When the catalogues went out of season, she’d cut the dolls out and spend hours devoted to the imaginary world she’d created around them—until a stiff breeze or a hard stomp from one of her brothers scattered her kingdom to bits.

Today, Pauline’s doll collection is not so vulnerable to the elements.

“I have about 130 antiques and 40 or 50 made by modern day artists,” she says.

So many dolls are arranged throughout the Jones residence that it’s like a life-sized dollhouse.

She keeps her favorite dolls in the dining room. Her largest, a pale-faced girl with gorgeous German-blond locks sits in a rocking chair, staring across the room at two school boys, also German, standing erect. Beside the German girl, a toddler clutching a violin stands perched atop a chest; it’s Pauline’s favorite.

A lot of people think of china porcelain when antique dolls come to mind, but Pauline says dolls made of bisque porcelain are much more valuable and accomplished.

Unlike china porcelain, bisque porcelain is unglazed. This gives the doll an appearance and texture which much more closely resembles human skin, and which attracted wealthy buyers who would have only the best for their children.

The true master doll makers, the artists, were 19th century German designers. Pauline and her husband, Babe, have been pursuing pieces by these artisans for the last 40 years or so.

It all began when Babe—who, according to Pauline, is a collector of guns, duck decoys, art and junk—asked her what she would collect if she could collect anything. Her immediate answer was dolls. Babe searched area antique shops and shows, and for her birthday presented Ruth, a small, scarlet-clad Armand Marsaille brand doll.

“The moment I unwrapped that box and peered inside, I was hooked,” Pauline says.
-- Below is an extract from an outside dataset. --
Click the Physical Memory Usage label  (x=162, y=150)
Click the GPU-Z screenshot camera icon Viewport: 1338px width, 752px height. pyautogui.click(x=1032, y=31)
In the years since then, Babe has typically given Pauline a doll for every birthday, anniversary and Christmas, which, over the course of four decades, has brought the collection to a size so big the Jones’ have run out of places to display it.

Pauline devotes a good deal of time to making sure the displays themselves are as thought-provoking and detailed as her intricately featured dolls. For instance, two baby dolls in her upstairs display room are arranged side by side in a wicker carriage constructed for twins in the early part of the century. The carriage is so old that the twins who sat in it have both died of old age, but the Joneses have taken so much care in preserving it that it seems almost new.

Now, why would anyone want to collect so many dolls, if they are only to be kept on display? Just as it did for her as a child, Pauline’s joy comes from her imagination.

“I try to envision the little girls in their calico dresses and bonnets who once played with them and must have taken excellent care of them,” says Pauline. “I try to envision what kind of home they came from—was it a log home? Was it a castle in England or France or Germany, or just an ordinary home like where we grew up?”

And though the answer to that question may never be uncovered, the care and love with which Pauline treats her dolls ensures that there will be many years more for people to ponder it.